OPDIVO and YERVOY can cause immune-mediated hepatitis. In patients receiving OPDIVO monotherapy, immune-mediated hepatitis occurred in 1.8% (35/1994) of patients, including Grade 4 (0.2%), Grade 3 (1.3%), and Grade 2 (0.4%). In patients receiving OPDIVO 1 mg/kg with YERVOY 3 mg/kg every 3 weeks, immune- mediated hepatitis occurred in 15% (70/456) of patients, including Grade 4 (2.4%), Grade 3 (11%), and Grade 2 (1.8%). In patients receiving OPDIVO 3 mg/kg with YERVOY 1 mg/kg every 3 weeks, immune-mediated hepatitis occurred in 7% (48/666) of patients, including Grade 4 (1.2%), Grade 3 (4.9%), and Grade 2 (0.4%).

OPDIVO in combination with cabozantinib can cause hepatic toxicity with higher frequencies of Grade 3 and 4 ALT and AST elevations compared to OPDIVO alone. Consider more frequent monitoring of liver enzymes as compared to when the drugs are administered as single agents. In patients receiving OPDIVO and cabozantinib, Grades 3 and 4 increased ALT or AST were seen in 11% of patients.

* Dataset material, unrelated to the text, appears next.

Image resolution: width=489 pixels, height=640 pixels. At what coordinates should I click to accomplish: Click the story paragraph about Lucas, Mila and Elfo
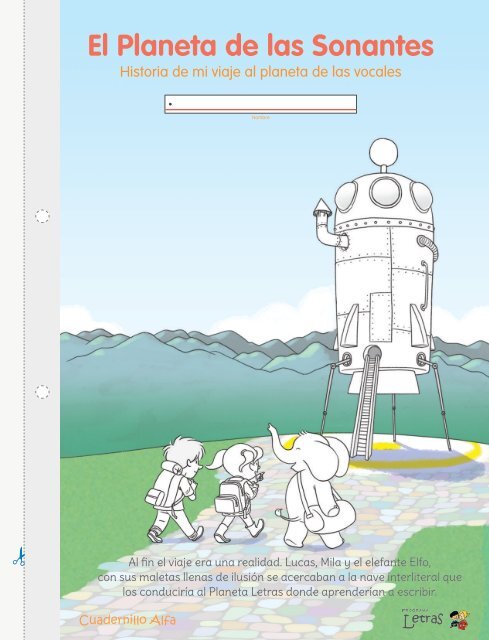pos(280,577)
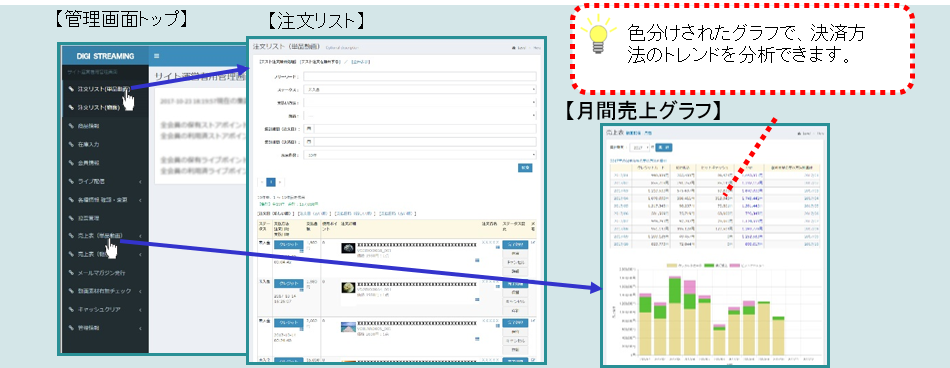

Immune-Mediated Endocrinopathies

OPDIVO and YERVOY can cause primary or secondary adrenal insufficiency, immune-mediated hypophysitis, immune-mediated thyroid disorders, and Type 1 diabetes mellitus, which can present with diabetic ketoacidosis. Withhold OPDIVO and YERVOY depending on severity (please see section 2 Dosage and Administration in the accompanying Full Prescribing Information). For Grade 2 or higher adrenal insufficiency, initiate symptomatic treatment, including hormone replacement as clinically indicated. Hypophysitis can present with acute symptoms associated with mass effect such as headache, photophobia, or visual field defects. Hypophysitis can cause hypopituitarism; initiate hormone replacement as clinically indicated. Thyroiditis can present with or without endocrinopathy. Hypothyroidism can follow hyperthyroidism; initiate hormone replacement or medical management as clinically indicated. Monitor patients for hyperglycemia or other signs and symptoms of diabetes; initiate treatment with insulin as clinically indicated.

In patients receiving OPDIVO monotherapy, adrenal insufficiency occurred in 1% (20/1994), including Grade 3 (0.4%) and Grade 2 (0.